COTTONWOOD SHORES — A contract bid between the Cottonwood Shores Volunteer Fire Department and the city has lapsed, prompting extended negotiations and a potential “performance-based” agreement tied to the agency’s training and staff, officials say.

The deadline to renew the annual contract ended Sept. 30; however, the volunteer agency’s board agreed to continue services as they hash out a new contract with the Cottonwood Shores City Council.

Last fiscal year’s contract — including emergency service fees collected from water bills — totaled $33,000.

“When I first started this process back in 2007, they had almost 50 percent more membership and trained firefighters than we have today. Things aren’t going in the right direction,” Mayor Donald Orr said. “The fire department is down in membership from last year, and one of the goals was to increase their membership.”

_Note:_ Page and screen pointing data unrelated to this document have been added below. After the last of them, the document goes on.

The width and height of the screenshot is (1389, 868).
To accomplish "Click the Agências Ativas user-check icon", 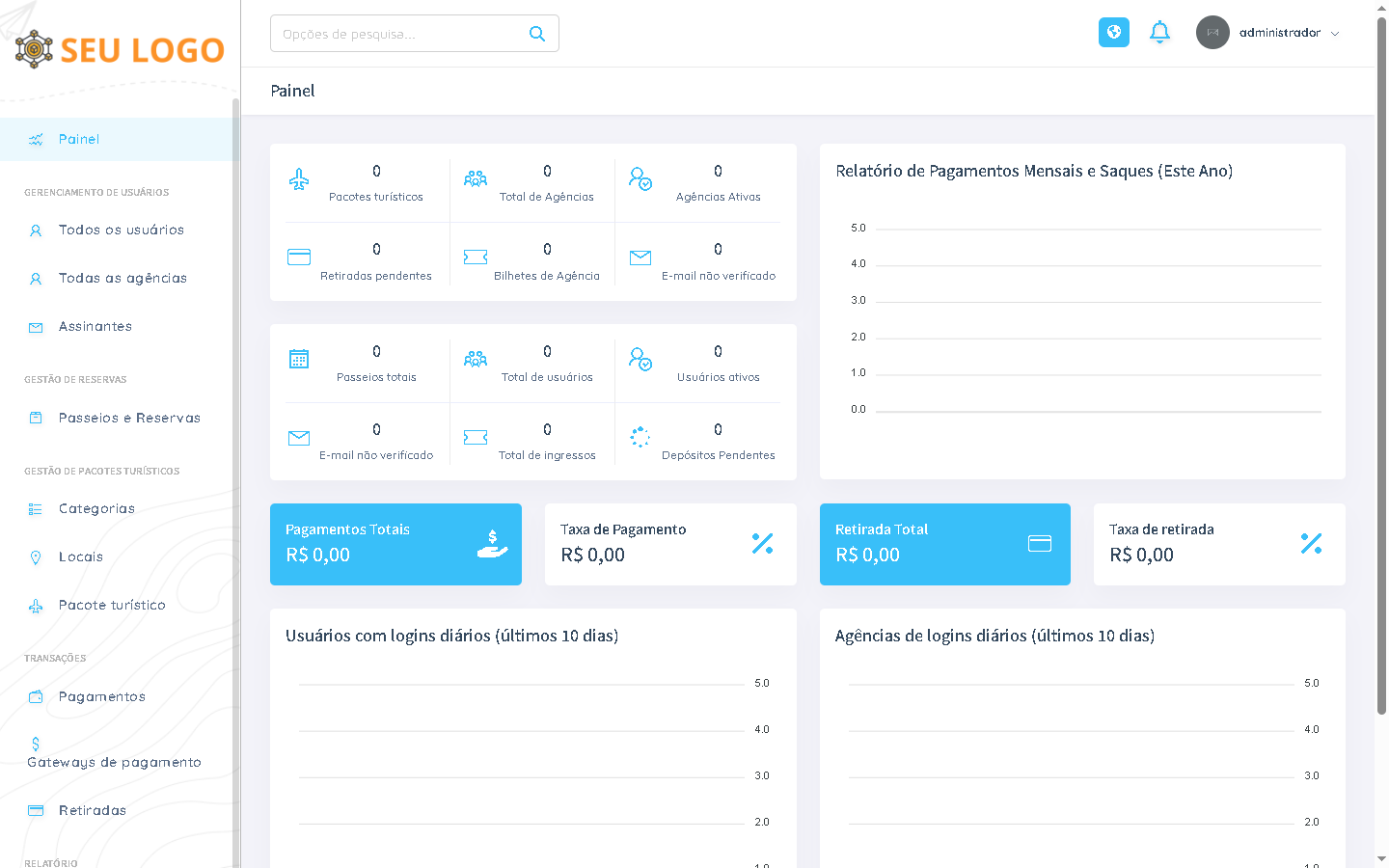I will pyautogui.click(x=640, y=178).
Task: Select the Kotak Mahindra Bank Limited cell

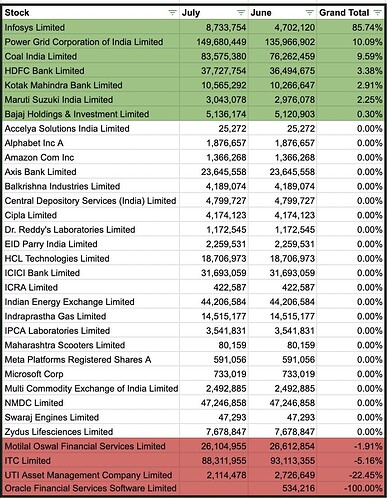Action: (91, 85)
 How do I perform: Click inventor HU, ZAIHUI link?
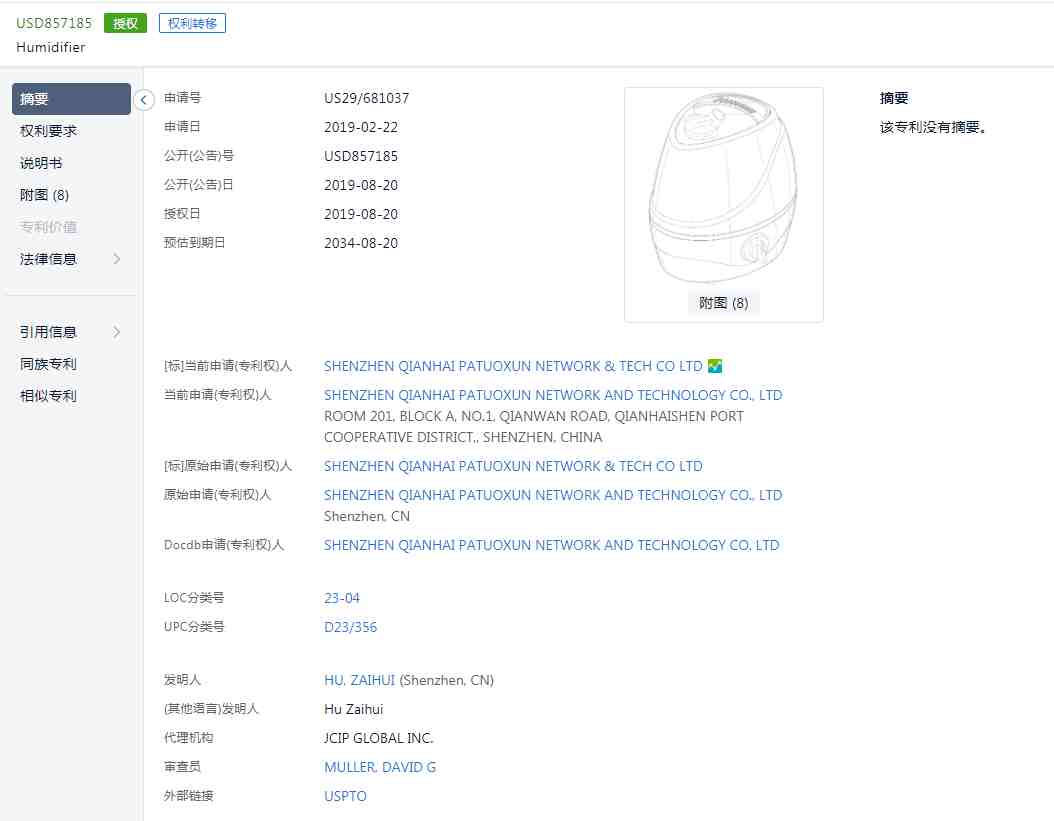click(359, 680)
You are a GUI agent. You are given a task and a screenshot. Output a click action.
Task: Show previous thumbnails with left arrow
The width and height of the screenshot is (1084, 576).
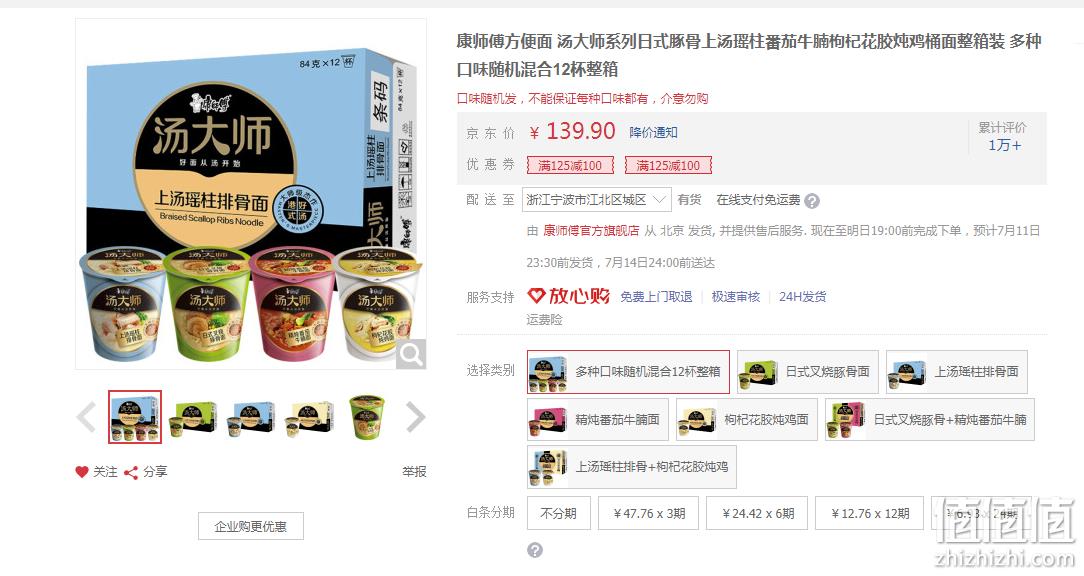point(86,417)
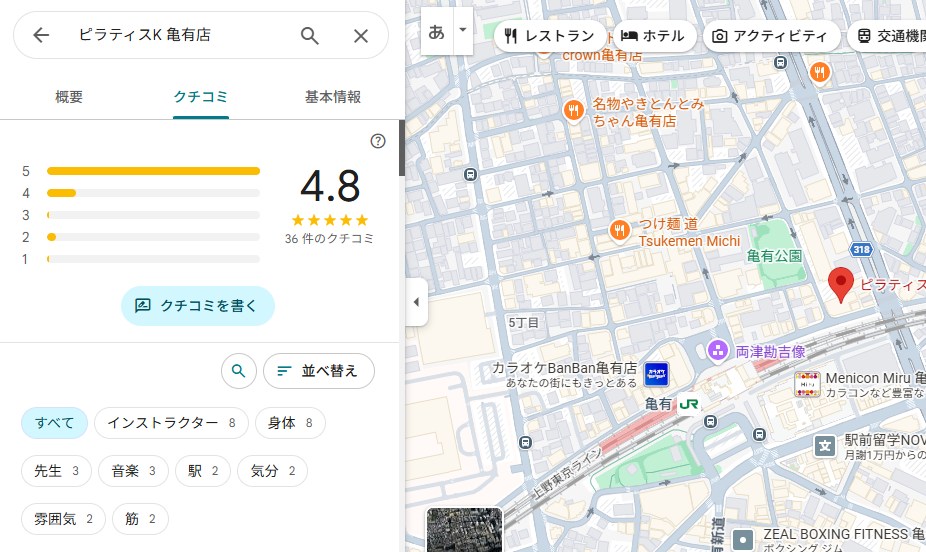
Task: Click the red ピラティスK location pin
Action: click(x=842, y=285)

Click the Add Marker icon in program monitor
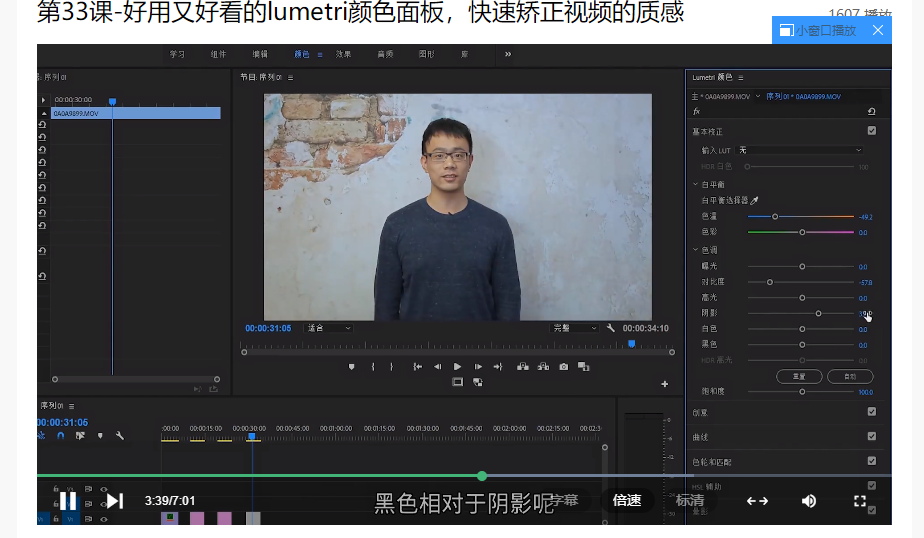click(351, 367)
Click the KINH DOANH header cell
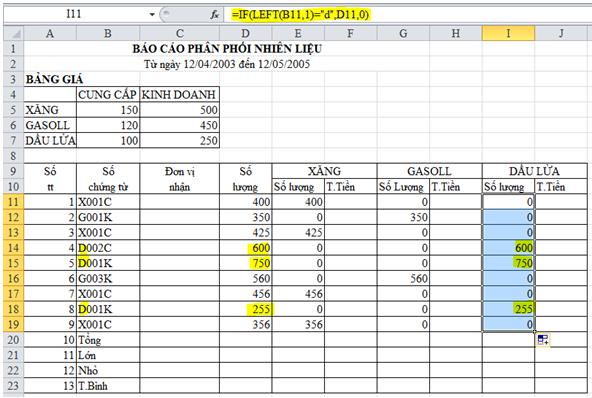 (179, 94)
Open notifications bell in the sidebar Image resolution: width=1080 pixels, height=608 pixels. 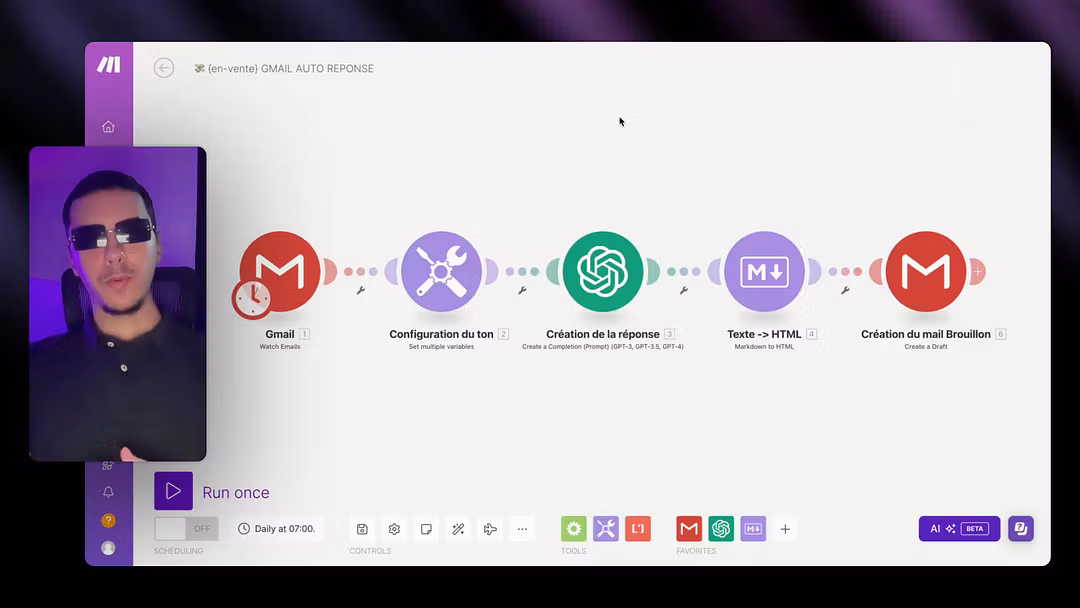click(108, 492)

Roger Wayson and Stephen Sherry were appointed to work with volunteer agency officials to discuss possible milestones tied to payment in a proposed performance-based contract.

Cottonwood Shores VFD spokeswoman Janet Taylor-Carusi said she expects the parties will find a suitable resolution.

“They sound worse than they are. We’re very open to this. It was put forth to us in an approach that we feel we can meet,” Taylor-Carusi said. “We look forward to setting new goals next year.”

In the past year, at least two more staff members have trained to become certified emergency medical technicians (EMT), and the agency received a donated brush truck from the Texas Forest Service.

“We are very confident there’s going to be a contract,” she added. “There’s going to be a resolution reached between us and the council members, and we will move on as far as working on these performance-based issues.”

She said the agency reported a membership of 14 volunteers.

“(We’re working on) developing more membership. We’re bringing on more training opportunities, including HAZMAT and rescue training,” Taylor-Carusi said. “Our biggest problem with any volunteer agency anywhere is membership. People go to work, come home and spend time with their family. They’re really not interested spending all their time down at the fire hall.”

City officials say they would also like to enhance the so-called ISO (Insurance Services Office) rating of the community tied to fire suppression services to help reduce insurance premiums for residents, Orr said.

The ranking gets better as the number becomes smaller with a 1 being best and 10 being the worst.

Standards for the ratings are based on qualifications, including level of fire suppression capability, equipment, staff numbers and training.

More than half of the city of Cottonwood Shores is rated an ISO 9, which is due in part to lack of fire hydrants in the population of about 1,200 people.

The other half is rated a seven.

“That portion that is in ISO 9 right now probably represents 80 percent of the ad valorem tax base,” Orr said.

“We’re doing things from the council’s standpoint that are attracting people and bringing them in, and the fire department needs to follow suit,” he added. “We need things to get better, things to get bigger. The city is growing.”

City council members are expected to discuss a proposed fire service contract at an upcoming regular council meeting Oct. 15.